There are a number of exceptions to this rule, and one is if your ancestor purchased land designated as “Section 16″ or “Section 36″ within a township/range under the Public Domain Land. These lands are special in that they were designed to generate revenue for schools in each state. The land wasn’t necessarily set aside as the property upon which to build the school, but it was left to the local authority to dispose of and use the proceeds to build schools.
The Section 16 & 36 Records
Unlike the “normal” research route for typical Public Land records, the Section 16 & 36 records are found in a whole different manner mostly because they weren’t sold by the Federal government. They were sold – at least in Kansas – by the State of Kansas. Isn’t that an eye-opener? Therefore the records are stored on a local level and not with the Bureau of Land Management or the National Archives. As you might expect there are seller and purchaser records, and they aren’t in the same place.
The records your ancestor “touched,” such as the transfer ledger (an itemization of every owner of a single section over time), the deed book and deed index, the tract book (who initially purchased every piece of land in a section), and copy of the patent are stored and maintained at the county level, though the state archives may have copies. This makes sense because that’s where the purchaser did his business – at the county level.
I must say this has been the roadblock for me for months. If the Federal government didn’t sell the property, they wouldn’t have the application file or the equivalent to the Land Entry Files for this type of purchase. The logical source would be the “State.” But where in the state bureaucracy would you find this? Indeed most states have a lot of departments, and I’ve never heard of anything like “Department of Distributing Land to Homesteaders.”
But today I found the key I’ve been looking for to open this door. On the Kansas State Historical Society website (www.kshs.org), they have an enumeration of all of the state offices and a general description of the type and nature of the archives held for each department. Finding the pertinent department was as simple as reading all of the descriptions.
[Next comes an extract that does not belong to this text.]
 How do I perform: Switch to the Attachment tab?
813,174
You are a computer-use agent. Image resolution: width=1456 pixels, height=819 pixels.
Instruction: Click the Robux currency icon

I found it. Would you believe there is a “State Land Office?” The State Land Office holds all of the records for any transfer of land from the state to an individual. Bingo! The description goes on to say “many of the records relate to the selling of school lands!!!” You can see the full description of the archive here. And where might that gold mine of records be? Of course, it’s in the State Auditor’s Office. Honestly, I would have NEVER guessed that one.
As excited as I am about this find, I don’t have the records in hand – yet. You see, the State Auditor’s Office files measure a mere 440 cubic feet. That’s one seriously large haystack. I suspect, based on further reading of the KSHS website, that the State Land Office records are a subset and may be devided by the Auditor’s term. I have an email into KSHS to find out how to crack this nut, but the long journey to this point seems to have made tremendous strides today.
The take away from this little narrative is a friendly “heads up,” should you be looking for the infamous Section 16 or Section 36 land records. Know that you’ll find the purchaser records on the county level and the seller records in of all places the State Auditor’s State Land Office (or similarly named department) at the state level.
As with all things, it’s easy to find when you know where to look.